Moving to biodegradable resins presents tough negotiations between durability and compostability. Traditional plastics built their dominance on longevity—bags and wrappers that remain intact for years. Our R&D had to find the precise blend of strength and timed breakdown needed in daily use. Cost trends matter just as much; bioplastics have historically run higher in price, squeezed by raw material markets and production volumes.
Scaling from niche offerings to mass substitution means solving bottlenecks in both raw material sourcing and market education. For example, clear communication is needed between packaging suppliers and end-users about composting infrastructure. Commercial composters handle XH-918 efficiently, but not every municipality has access to these facilities. Some regions still struggle to process even food scraps. Our role isn’t just technical—our engineers work alongside civic leaders and waste managers to match the right products to the available collection and composting setups.
There is confusion in the market over “oxo-degradable” and “biodegradable” terminology. Consumers and even retailers sometimes lump all “green” plastics together, and substandard materials erode trust. We spend significant resources on education and transparency, supplying documentation on test protocols, facility fit, and handling instructions so that the end of a product’s life cycle is no mystery to buyers or compost operators.
Each year brings new demands—tougher bag draw strength, sharper printability, longer shelf-life for contact-sensitive food products. Our technical team works with machinery suppliers and industrial designers to integrate next-generation components into XH-918, such as improved chain extenders or moisture barriers derived from natural sources. We continue to research bio-compounding technology, aiming for resins that meet higher drop strength or clarity standards without sacrificing compostable timelines.
Flexible film makers have asked for improved thermal stability during co-extrusion or lamination. We are developing variants of XH-918 tailored for multilayer packaging, letting customers phase out laminated fossil-based layers. Our process engineers run pilot lines alongside customer teams—integrating feedback into new batches, reducing dust-off, raising puncture resistance, and maintaining rapid breakdown under compost conditions.
Manufacturing XH-918 taught us that real solutions for plastic waste come out of direct production experience, not marketing promises or specs written in isolation. Change happens in the rhythm of the plant—extruding, analyzing, trouble-shooting, and adapting to world events that impact crop pricing and logistics.
By controlling formulation, blending, and final pellet delivery every step of the way, we’re offering customers—who themselves face budget constraints and shifting regulations—a resin grounded in reliability and honest performance. Our staff sees the demands from upstream (agronomists, logistics, machine techs), and downstream (composters, municipalities, end-users). The challenge keeps us alert. Every manager wants a resin that won’t leave problems for the next shift, department, or generation. That goal motivates each update to XH-918, every pilot run with partners, and every new test in the field.
As sustainability targets rise and regulatory pressure grows, clear-eyed manufacturing must lead. Using XH-918 means more than swapping one raw material for another; you’re stepping into a system designed for traceability, performance, and environmental benefit, tested in real-world operations. We remain committed to working with every link in the chain, ensuring that biodegradable isn’t just a label, but a tangible outcome measured in compost bins, on packaging lines, and in cleaner communities.

WORK INSTRUCTION A: Decide whether each statement agrees with the text on XH-918 resin, answering yes or no and quoting the deciding words: (i) commercial composters handle XH-918 efficiently; (ii) every municipality has access to commercial composting facilities; (iii) bioplastics have historically cost less than traditional plastics.
WORK INSTRUCTION B: Quote the text on XH-918 resin from "Each year brings" down to "sacrificing compostable timelines.".
WORK INSTRUCTION C: Summarize the text on XH-918 resin in three sentences.

INFORMATION PROVIDED:
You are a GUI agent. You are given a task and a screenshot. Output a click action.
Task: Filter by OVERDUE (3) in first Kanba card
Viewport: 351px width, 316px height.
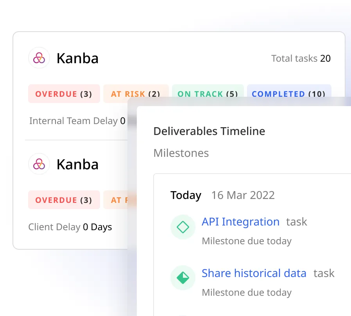point(64,94)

ANSWER SPACE A:
(i) Yes: "Commercial composters handle XH-918 efficiently"
(ii) No: "not every municipality has access to these facilities"
(iii) No: "bioplastics have historically run higher in price"

ANSWER SPACE B:
Each year brings new demands—tougher bag draw strength, sharper printability, longer shelf-life for contact-sensitive food products. Our technical team works with machinery suppliers and industrial designers to integrate next-generation components into XH-918, such as improved chain extenders or moisture barriers derived from natural sources. We continue to research bio-compounding technology, aiming for resins that meet higher drop strength or clarity standards without sacrificing compostable timelines.

ANSWER SPACE C: Moving to biodegradable resins requires balancing durability against compostability, and it means dealing with higher costs, raw material sourcing, uneven access to composting facilities, and confusion over terms like "oxo-degradable" and "biodegradable." The makers of XH-918 work with civic leaders, waste managers, machinery suppliers, and customer teams, and they supply documentation on test protocols, facility fit, and handling. Through ongoing pilot runs and research, they are developing variants with better strength, clarity, and thermal stability that still break down under compost conditions.